I agree with your enthusiasm for treatments and drugs that inhibit mTORC1 selectively. Low dose rapamycin is our best practical pro-longevity treatment today. I only wish we had a large randomized clinical trial for stronger direct support.
In contrast, the evidence of any direct in vivo action of metformin on mTORC1 is dubious. In vitro studies may be of little relevance in this context.
Even indirect effects of metformin via AMPK activation are controversial.

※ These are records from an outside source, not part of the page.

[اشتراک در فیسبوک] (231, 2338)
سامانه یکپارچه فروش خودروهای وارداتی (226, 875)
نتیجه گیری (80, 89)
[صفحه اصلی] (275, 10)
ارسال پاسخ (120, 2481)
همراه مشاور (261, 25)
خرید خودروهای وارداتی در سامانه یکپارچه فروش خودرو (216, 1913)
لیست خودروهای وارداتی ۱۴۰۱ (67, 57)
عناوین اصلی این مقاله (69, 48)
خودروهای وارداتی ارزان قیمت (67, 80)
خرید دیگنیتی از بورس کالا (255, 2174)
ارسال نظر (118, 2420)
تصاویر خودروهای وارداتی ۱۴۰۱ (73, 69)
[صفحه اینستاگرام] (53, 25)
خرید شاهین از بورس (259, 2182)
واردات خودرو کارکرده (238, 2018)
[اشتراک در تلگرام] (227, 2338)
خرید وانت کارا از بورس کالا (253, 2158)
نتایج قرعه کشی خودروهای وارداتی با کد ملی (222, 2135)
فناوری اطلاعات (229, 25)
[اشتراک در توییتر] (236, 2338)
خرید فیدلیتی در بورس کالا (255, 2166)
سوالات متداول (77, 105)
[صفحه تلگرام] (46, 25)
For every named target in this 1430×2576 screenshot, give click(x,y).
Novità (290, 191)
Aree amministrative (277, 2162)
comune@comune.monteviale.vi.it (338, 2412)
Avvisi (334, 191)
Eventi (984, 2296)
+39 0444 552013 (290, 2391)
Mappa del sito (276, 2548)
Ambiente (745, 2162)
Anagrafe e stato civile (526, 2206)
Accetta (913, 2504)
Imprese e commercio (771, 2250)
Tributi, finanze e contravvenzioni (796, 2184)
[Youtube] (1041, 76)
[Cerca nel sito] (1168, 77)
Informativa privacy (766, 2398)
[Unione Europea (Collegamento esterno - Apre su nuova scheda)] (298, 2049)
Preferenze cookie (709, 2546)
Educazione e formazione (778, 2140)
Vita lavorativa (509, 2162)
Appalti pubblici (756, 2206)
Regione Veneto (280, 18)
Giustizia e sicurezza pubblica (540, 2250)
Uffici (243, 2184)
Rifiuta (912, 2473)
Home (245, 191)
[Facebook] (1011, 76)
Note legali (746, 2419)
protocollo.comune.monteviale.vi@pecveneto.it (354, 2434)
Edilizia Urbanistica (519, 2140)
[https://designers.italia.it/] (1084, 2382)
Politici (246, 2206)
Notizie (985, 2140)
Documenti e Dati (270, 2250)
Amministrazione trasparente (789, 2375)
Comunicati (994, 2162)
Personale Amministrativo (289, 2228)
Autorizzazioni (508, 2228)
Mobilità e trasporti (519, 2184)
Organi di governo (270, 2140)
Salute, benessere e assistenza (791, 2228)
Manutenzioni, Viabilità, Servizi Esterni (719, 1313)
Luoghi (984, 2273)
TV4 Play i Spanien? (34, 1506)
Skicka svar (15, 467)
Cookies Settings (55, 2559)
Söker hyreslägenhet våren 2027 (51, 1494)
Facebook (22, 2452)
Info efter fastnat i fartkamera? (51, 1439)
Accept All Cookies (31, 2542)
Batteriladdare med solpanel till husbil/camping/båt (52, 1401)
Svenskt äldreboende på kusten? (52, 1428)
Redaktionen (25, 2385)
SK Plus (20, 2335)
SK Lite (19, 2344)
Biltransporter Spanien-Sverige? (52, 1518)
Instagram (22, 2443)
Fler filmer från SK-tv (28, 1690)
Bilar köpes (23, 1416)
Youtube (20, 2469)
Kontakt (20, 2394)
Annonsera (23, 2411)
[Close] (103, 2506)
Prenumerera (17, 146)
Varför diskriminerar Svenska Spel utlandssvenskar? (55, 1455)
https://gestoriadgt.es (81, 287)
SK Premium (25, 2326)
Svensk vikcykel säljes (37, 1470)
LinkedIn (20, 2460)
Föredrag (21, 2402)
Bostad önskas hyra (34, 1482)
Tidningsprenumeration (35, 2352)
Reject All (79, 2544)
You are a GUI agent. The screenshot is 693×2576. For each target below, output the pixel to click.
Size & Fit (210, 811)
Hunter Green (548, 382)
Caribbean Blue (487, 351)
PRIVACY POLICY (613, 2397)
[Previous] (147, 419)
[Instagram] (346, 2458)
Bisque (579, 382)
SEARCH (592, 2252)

A careful study by Keys and colleagues of a large Danish cohort of twins (2022)found no reduction in all-cause mortality by metformin treatment.
They point out that the highly influential Bannister et al. study (2014, pushed by a high profile TED presentation) has not been replicated despite a 10-year period in which to do so. Here is the link to the Keys paper that makes me highly skeptical about use of metformin to modulate aging rates.
Could you highlight any strong in vivo studies on metformin targeting mTORC1 selectively or otherwise?
I am not quite sure what to make of this Cell paper yet.
In the NIA Interventions Testing Program (systematic studies of the impact of drugs on longevity) metformin has inly weak effects in males (p ~0.3) and no effect in females:
found no reduction in all-cause mortality by metformin treatment.
Right, but that's not what they were looking for and, even if that's what they wanted, the data they had wouldn't have allowed them to assess this claim.
Roughly speaking, they compared:
- people with diabetes that was treated with Metformin
- their twins who didn't have diabetes and were not taking Metformin
As far as I can tell, they didn't isolate the impact of metformin alone (vs the combined impact of having diabetes and taking metformin).
The context of the Keys et al 2022 study is the earlier claim by Bannister et al. (2014) that
“individuals with Type 2 diabetes who initiated metformin monotherapy as their first-line treatment exhibit lower mortality over follow-up compared to the general population WITHOUT diabetes.” (emphasis added)
That is an exceedingly strong and apparent wrong claim. Mortality rates are worse among metformin treated subjects.
Of course there is no perfect control of the type we might want in principle (metaformin-treated non-diabetics or non-treated Type 2 diabetics).
However the first type of these case-controls studies has been done in genetically diverse mice by the NIA ITP team and the results are reasonable strong and negative.
Yes, I understand the context, and the Keys study suggests that Bannister et al. (2014) is wrong.
My point is that you seem to be saying that the Keys study shows that metformin doesn't increase life expectancy. I am basing this understanding on two things you wrote:
"found no reduction in all-cause mortality by metformin treatment"
"Mortality rates are worse among metformin treated subjects."
But the Keys study does not show that Metformin doesn't increase life expectancy (or reduce all-cause mortality). It shows that Metformin isn't enough to counteract the impact (on lifespan) of diabetes. But it seems to say nothing about whether people (whether diabetic or not) would live longer with metformin or without.
I realize the Keys study isn't the only piece of research in this area. But the topic of my original comment (and this one) are simply that particular study, and what you say it shows.
If I have misunderstood anything I am happy to be corrected/educated.
I think you summarize this well. Banninster’s claim was that even the T2 diabetics lived longer on metformin than even healthy controls. That is clearly debunked. I do not know of any heslth controls being put on metformin at say 70 years of age to find out if is lowers all-cause mortality. Mouse data is a strong No. The cell paper is a study of about 12 monkeys and a lot of bioinformatic hocus-pocus of the type I do. But I prefer much larger numbers and much stronger effects.
In contrast, the evidence of any direct in vivo action of metformin on mTORC1 is dubious. In vitro studies may be of little relevance in this context.
Even indirect effects of metformin via AMPK activation are controversial.
A careful study by Keys and colleagues of a large Danish cohort of twins (2022)found no reduction in all-cause mortality by metformin treatment.
They point out that the highly influential Bannister et al. study (2014, pushed by a high profile TED presentation) has not been replicated despite a 10-year period in which to do so. Here is the link to the Keys paper that makes me highly skeptical about use of metformin to modulate aging rates.
https://pubmed.ncbi.nlm.nih.gov/36287641/
Could you highlight any strong in vivo studies on metformin targeting mTORC1 selectively or otherwise?
I am not quite sure what to make of this Cell paper yet.
In the NIA Interventions Testing Program (systematic studies of the impact of drugs on longevity) metformin has inly weak effects in males (p ~0.3) and no effect in females:
https://phenome.jax.org/itp/surv/Met/C2012
In contrast adding rapamycin work wonders (in mice).